Records from a pointing dataset
[Begin]

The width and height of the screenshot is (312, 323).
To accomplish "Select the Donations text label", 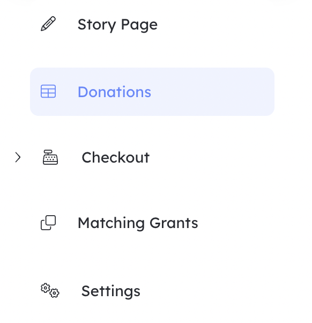I will 114,92.
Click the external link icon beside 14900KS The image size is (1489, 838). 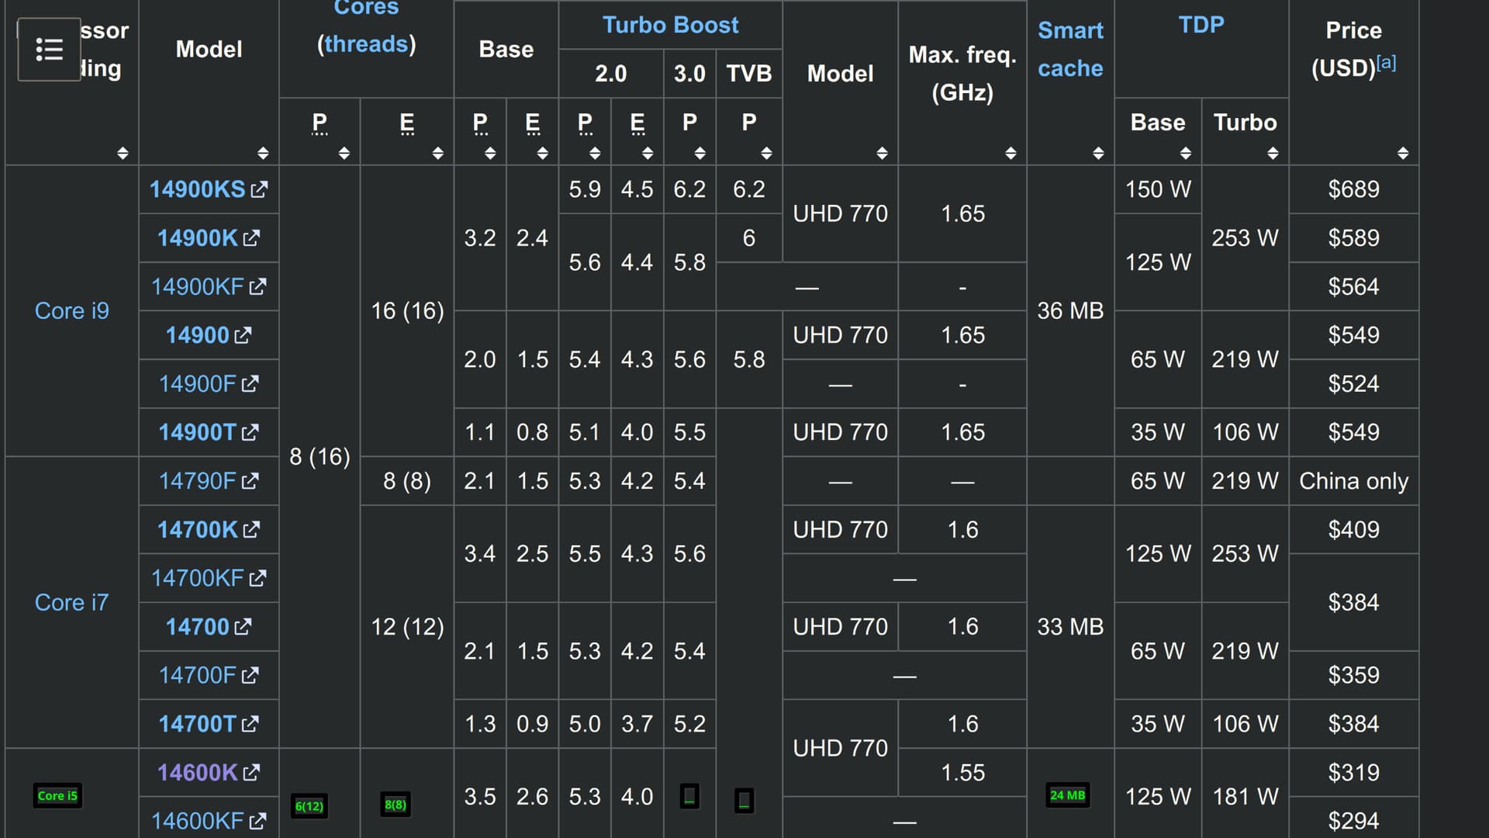[259, 189]
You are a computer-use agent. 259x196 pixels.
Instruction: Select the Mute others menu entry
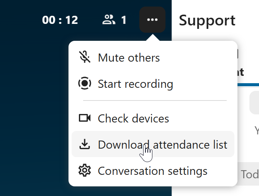tap(129, 58)
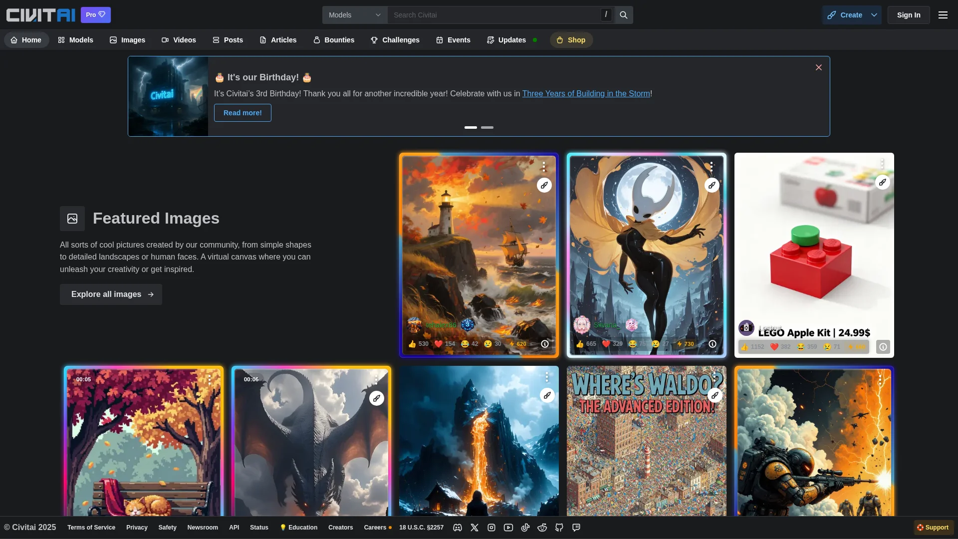This screenshot has height=539, width=958.
Task: Open the info icon on the Hollow Knight image
Action: (713, 344)
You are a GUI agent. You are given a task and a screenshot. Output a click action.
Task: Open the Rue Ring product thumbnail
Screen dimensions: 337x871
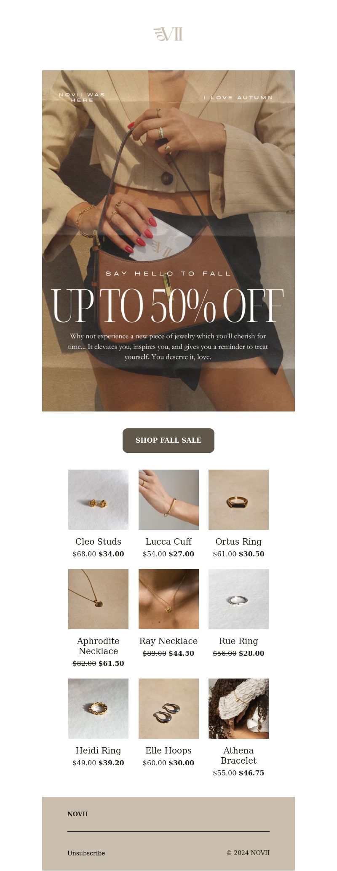tap(238, 599)
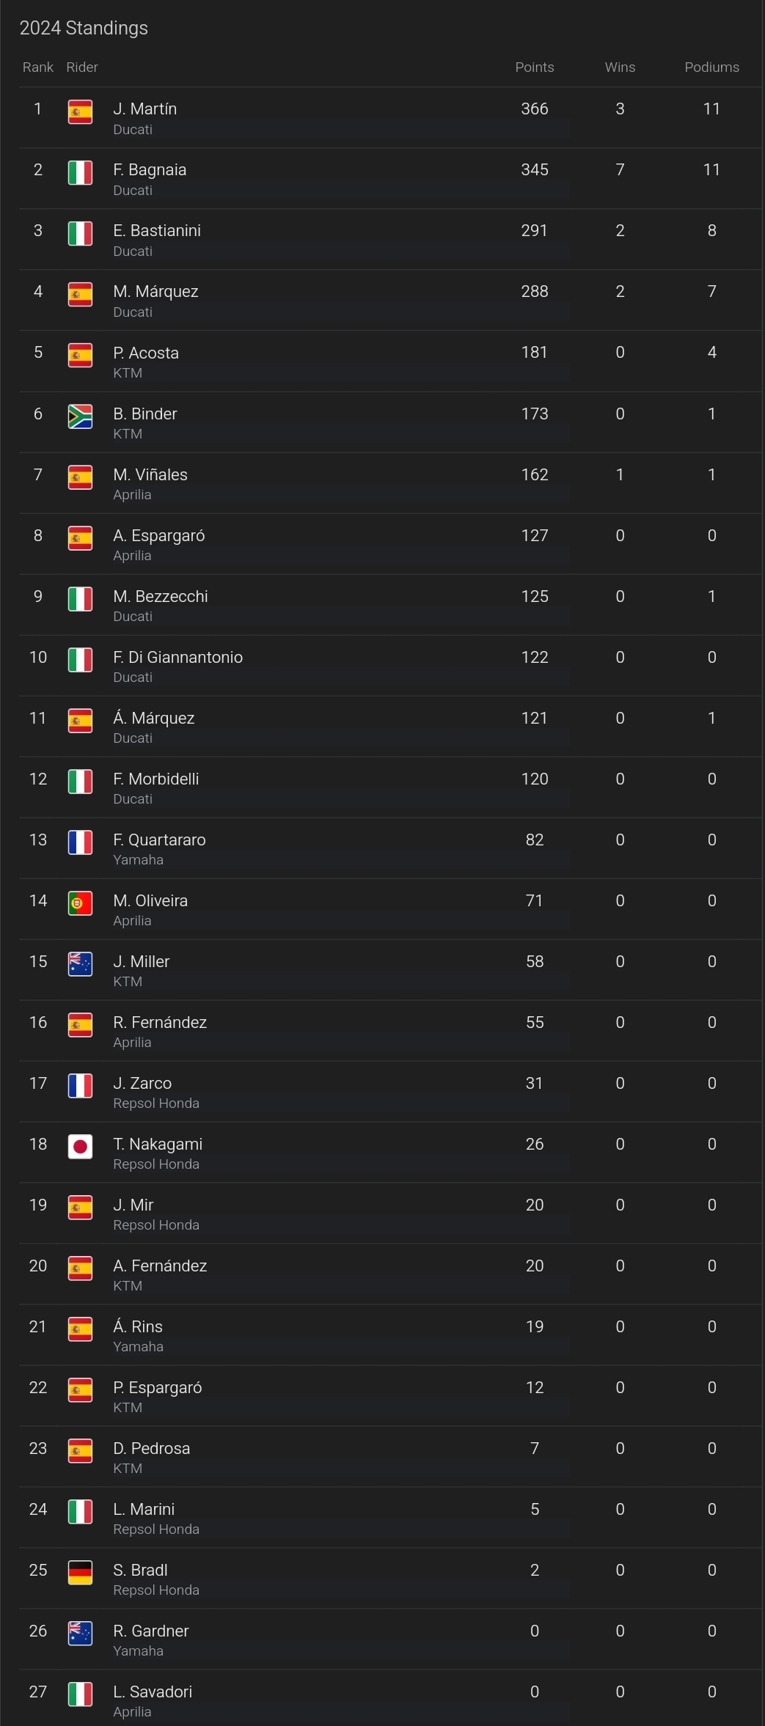Select the D. Pedrosa rider entry

point(390,1457)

[End]

◆ **WORK REQUIRED**: Copy the records from the line containing "You are a computer-use agent. 259x196 pixels." through the end, substituting "product image" for "product thumbnail" and leaving everything else unchanged. Omit the pictures from your answer.

◆ **ANSWER TO THIS PROBLEM**:
You are a computer-use agent. 259x196 pixels.
Instruction: Select the Mute others menu entry
tap(129, 58)
This screenshot has height=539, width=958.
Task: Open the info icon on the Hollow Knight image
Action: (713, 344)
You are a GUI agent. You are given a task and a screenshot. Output a click action.
Task: Open the Rue Ring product image
Screen dimensions: 337x871
tap(238, 599)
Select the D. Pedrosa rider entry

point(390,1457)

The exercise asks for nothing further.